Incremental Nearest Neighbor Algorithm in Python
I think the problem with incremental construction of a KD-tree or KNN-tree is, as you've alluded to in a comment, that the tree will eventually become unbalanced and you can't do simple tree rotation to fix balance problems and keep consistency. At the minimum, the re-balancing task is not trivial and one would definitely not want to do it at each insertion. Often, one will choose to build a tree with a batch method, insert a bunch of new points and allow the tree to become unbalanced up to a point, and then re-balance it.
A very similar thing to do is to build the data structure in batch for M points, use it for M' points, and then re-build the data structure in batch with M+M' points. Since re-balancing is not normal, fast algorithm we are familiar with for trees, rebuilding is not necessarily slow in comparison and in some cases can be faster (depending on how the sequence of the points entering your incremental algorithm).
That being said, the amount of code you write, debugging difficulty, and the ease of others' understanding of your code can be significantly smaller if you take the rebuild approach. If you do so, you can use a batch method and keep an external list of points not yet inserted into the tree. A brute force approach can be used to ensure none of these is closer than the ones in the tree.
Some links to Python implementations/discussions are below, but I haven't found any that explicitly claim to be incremental. Good luck.

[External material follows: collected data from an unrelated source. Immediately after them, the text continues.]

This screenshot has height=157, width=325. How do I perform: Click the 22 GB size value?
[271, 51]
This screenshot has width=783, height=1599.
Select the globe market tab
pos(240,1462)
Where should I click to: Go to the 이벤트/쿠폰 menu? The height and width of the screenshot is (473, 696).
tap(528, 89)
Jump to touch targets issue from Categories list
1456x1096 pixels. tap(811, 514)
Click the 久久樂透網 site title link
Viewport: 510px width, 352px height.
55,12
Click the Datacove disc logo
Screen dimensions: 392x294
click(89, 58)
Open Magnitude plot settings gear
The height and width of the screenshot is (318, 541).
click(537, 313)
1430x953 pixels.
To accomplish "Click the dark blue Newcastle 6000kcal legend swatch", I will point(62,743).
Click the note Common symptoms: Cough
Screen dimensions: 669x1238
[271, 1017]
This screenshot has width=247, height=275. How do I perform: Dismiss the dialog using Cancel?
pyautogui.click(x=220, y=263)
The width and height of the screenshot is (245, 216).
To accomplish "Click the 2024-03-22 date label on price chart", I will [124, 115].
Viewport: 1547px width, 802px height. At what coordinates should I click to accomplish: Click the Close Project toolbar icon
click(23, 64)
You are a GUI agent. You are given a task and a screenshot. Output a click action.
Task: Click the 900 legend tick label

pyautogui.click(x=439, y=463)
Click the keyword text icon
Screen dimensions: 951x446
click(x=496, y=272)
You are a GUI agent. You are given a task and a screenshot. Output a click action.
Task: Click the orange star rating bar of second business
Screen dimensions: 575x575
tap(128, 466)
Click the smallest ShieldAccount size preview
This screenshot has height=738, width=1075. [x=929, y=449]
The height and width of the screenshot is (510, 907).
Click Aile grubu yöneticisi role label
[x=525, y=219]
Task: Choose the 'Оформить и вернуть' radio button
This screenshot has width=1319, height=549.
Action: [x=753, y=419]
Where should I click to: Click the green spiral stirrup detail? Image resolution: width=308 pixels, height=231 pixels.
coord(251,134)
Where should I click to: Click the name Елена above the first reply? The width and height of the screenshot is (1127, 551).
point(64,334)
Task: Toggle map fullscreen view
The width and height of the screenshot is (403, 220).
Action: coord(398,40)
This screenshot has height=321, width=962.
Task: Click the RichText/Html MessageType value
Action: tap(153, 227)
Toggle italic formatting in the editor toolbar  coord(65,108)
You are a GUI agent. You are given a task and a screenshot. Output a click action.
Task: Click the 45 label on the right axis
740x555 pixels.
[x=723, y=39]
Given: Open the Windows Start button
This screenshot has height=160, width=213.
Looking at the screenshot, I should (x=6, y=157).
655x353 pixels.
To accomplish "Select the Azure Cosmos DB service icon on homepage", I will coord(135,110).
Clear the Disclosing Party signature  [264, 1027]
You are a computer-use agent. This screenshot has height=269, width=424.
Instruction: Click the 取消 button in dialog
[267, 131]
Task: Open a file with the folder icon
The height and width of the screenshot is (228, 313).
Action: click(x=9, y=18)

http://www.scipy.org/Cookbook/KDTree
http://cgi.di.uoa.gr/~compgeom/pycgalvisual/kdppython.shtml
http://sites.google.com/site/mikescoderama/Home/kd-tree-knn
http://en.wikipedia.org/wiki/Kd-tree
Note: My comments here apply to high-dimensional spaces. If you're working in 2D or 3D, what I've said may not be appropriate. (If you working in very high dimensional spaces, use brute force or approximate nearest neighbor.)
This is way late, but for posterity:
There is actually a technique for converting batch-processed algorithms like KD-Tree into incremental algorithms: it's called a static-to-dynamic transformation.
To generate an incremental variant of a KD-Tree, you store a set of trees instead of just one tree. When there are N elements in your nearest-neighbor structure, your structure will have a tree for each "1" bit in the binary representation of N. Moreover, if tree T_i corresponds to the i-th bit of N, then tree T_i contains 2^i elements.
So, if you have 11 elements in your structure, then N = 11, or 1011 in binary, and therefore you have three trees - T_3, T_1, and T_0 - with 8 elements, 2 elements, and 1 element, respectively.
Now, let's insert an element e into our structure. After insertion, we'll have 12 elements, or 1100 in binary. Comparing the new and the previous binary string, we see that T_3 doesn't change, we have a new tree T_2 with 4 elements, and trees T_1 and T_0 get deleted. We construct the new tree T_2 by doing a batch insertion of e along with all the elements in the trees "below" T_2, which are T_1 and T_0.
In this way, we create an incremental point query structure from a static base structure. There is, however, an asymptotic slowdown in "incrementalizing" static structures like this in the form of an extra log(N) factor:
- inserting N elements in structure: O(N log(N) log(n))
- nearest neighbor query for structure with N elements: O(log(n) log(n))